От фразы к фразе, лениво смакуя утреннюю евпаторийскую прохладу, мы разговорились часа на два, вплоть до полуденного купанья.
Перед тем как подняться за полотенцем, я спросил его:
- Ваша жена умеет плавать?
- Не знаю, - ответил он просто. - Я еще мало знаком с ней.
С этого пошла наша с Образцовым дружба - крепкая, спокойная, на три десятка лет.
Мы оба, разумеется, очень постарели. Но дружба постарела еще больше нас. Того и гляди, протянет ноги.
Мне очень нравился Владимир Николаевич Образцов, отец Сережи. Крупный, грузный старик с большим красивым (для меня) животом, с седой герценовской бородой, мягким значительным носом и глазами добрыми, счастливыми, любящими вас.
Когда я с ним познакомился, он уже был академиком во всех орденах. Беспартийный любимец правительства.
Сережа говорил про него:
- Папа за всю жизнь знал одну женщину.
На белом свете я перевидал немало. Но такое, признаюсь, впервые - одна женщина! Чудеса в решете. Не правда ли?
Вот случай из жениховских месяцев Владимира Николаевича.
На балконе подмосковной дачи за вечерним чаем сидело пятнадцать человек полностью две семьи жениха и невесты.
Вошел жених и долго внимательно смотрел на попивающих чай.
- Добрый вечер... Приятного аппетита...
После чего, не найдя среди этих пятнадцати своей невесты, он спросил с огорчением:
- А где все?
Будущий тесть ответил ему без улыбки:
- Все в малиннике!
И жених побежал туда.
* * *
В Вятке на моем вечере, после того как я "отчитал" стихи, из зрительного зала пришла записка:
"Тов. Мариенгоф!
Как вы считаете - поэтами родятся или они делаются ими?"
Я прочел записку вслух и без паузы ответил:
- Сначала делаются, потом родятся.
Вятичи были очень довольны моим ответом.
* * *
Наконец-то при Мономахе россияне скинули в Днепр каменного идола. А потом, спохватившись, стали кричать:
- Выплывай, Перуне! Выплывай!..
Слава Богу, Перун не выплыл.
Так и со Сталиным. Впрочем, этот еще в истории выплывет. Но каким же чудовищем кровавого деспотизма!
* * *
В мастерской у Коненкова.
Вторично остановившись перед мраморным Паганини, я сказал:
- Ты, Сергей Тимофеевич, русский Микеланджело.

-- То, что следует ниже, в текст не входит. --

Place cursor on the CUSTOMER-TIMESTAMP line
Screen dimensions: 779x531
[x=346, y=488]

Он насупил густые длинноволосые брови:
- Я Коненков!.. А не твой Микель.
Очень старик обиделся - как это я мог сравнить его с тем, кого сам же он считал гением, но, очевидно, по сравнению с собой, - гением второго рода.

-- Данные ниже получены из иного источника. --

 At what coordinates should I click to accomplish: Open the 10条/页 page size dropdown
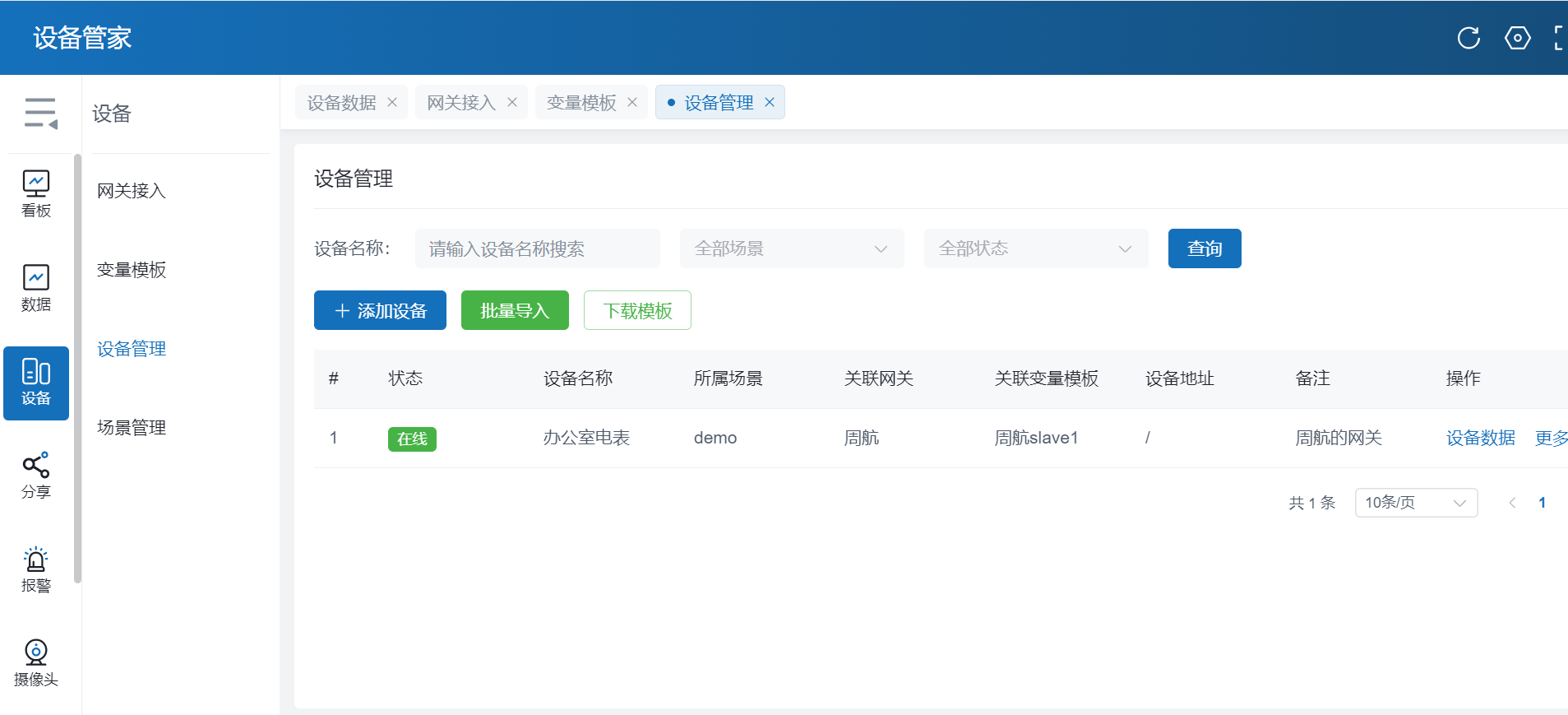coord(1415,503)
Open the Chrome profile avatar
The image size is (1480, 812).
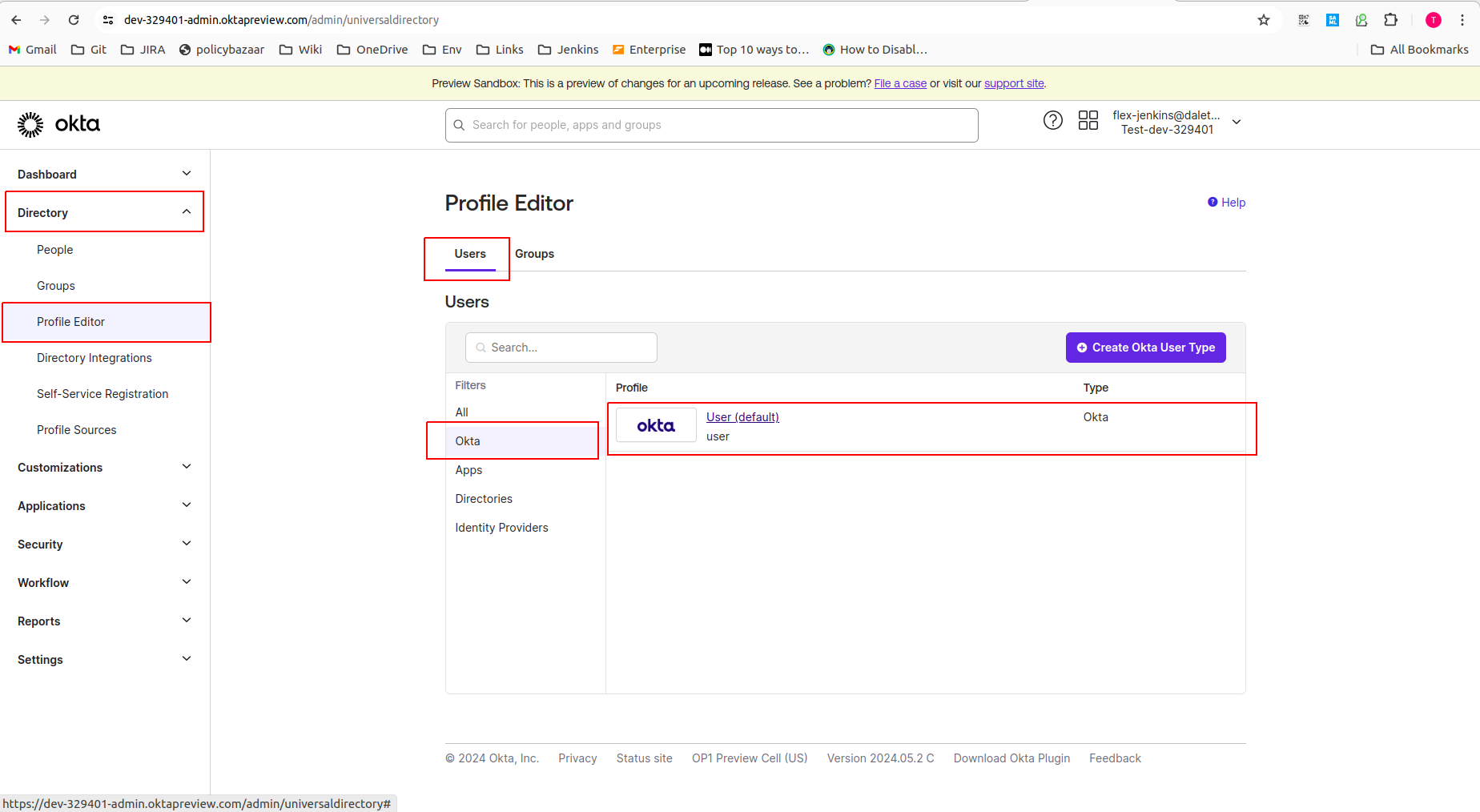point(1433,20)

Потом мы пили чай. Чашки стояли на столе в зверях, птицах и гадах ползучих, рожденных резцом великого скульптора из могучего древнего корня. Такая же деревянная в чудищах люстра висела над нами. На таких же стульях сидели мы. Сидели на бессмертных, на прекрасных произведениях коненковского искусства.
Я сказал:
- Если бы, Сережа, я был Рокфеллером, купил бы у тебя все это.
Он усмехнулся и почесал белую патриаршую бороду:
- Рокфеллер хотел купить. Очень! (Коненков сверх двадцати лет прожил в Америке.) Да я не продал ему. России они нужней.
Вернулся я от Коненкова тихим, "в раздумьях", как пишут плохие писатели, склонные к высокому стилю. Своим "домом" я называл квартиру Сарры Лебедевой, нашего старинного друга (тоже дай Бог скульптор!), у которой я обычно жил, приезжая в Москву.
- Саррушка, - сказал я, снимая шубу, - а ведь Коненков самый большой русский скульптор.
- Теперь?
- Да нет - вообще. От сотворения русского мира.
Она пожала плечами.
- Не согласны?
- На это трудно ответить.
- А кто же тогда, если не он? Трубецкой?
- Раздевайтесь, Толя, раздевайтесь. Вешайте свою трехпудовую шубу. Давайте ужинать.
За ужином этот разговор не возобновился.
В двадцатых годах Коненкову заказали мой портрет.
Не знаю, как теперь, но в то время, прежде чем подойти к мрамору или дереву, он много и долго рисовал свою натуру.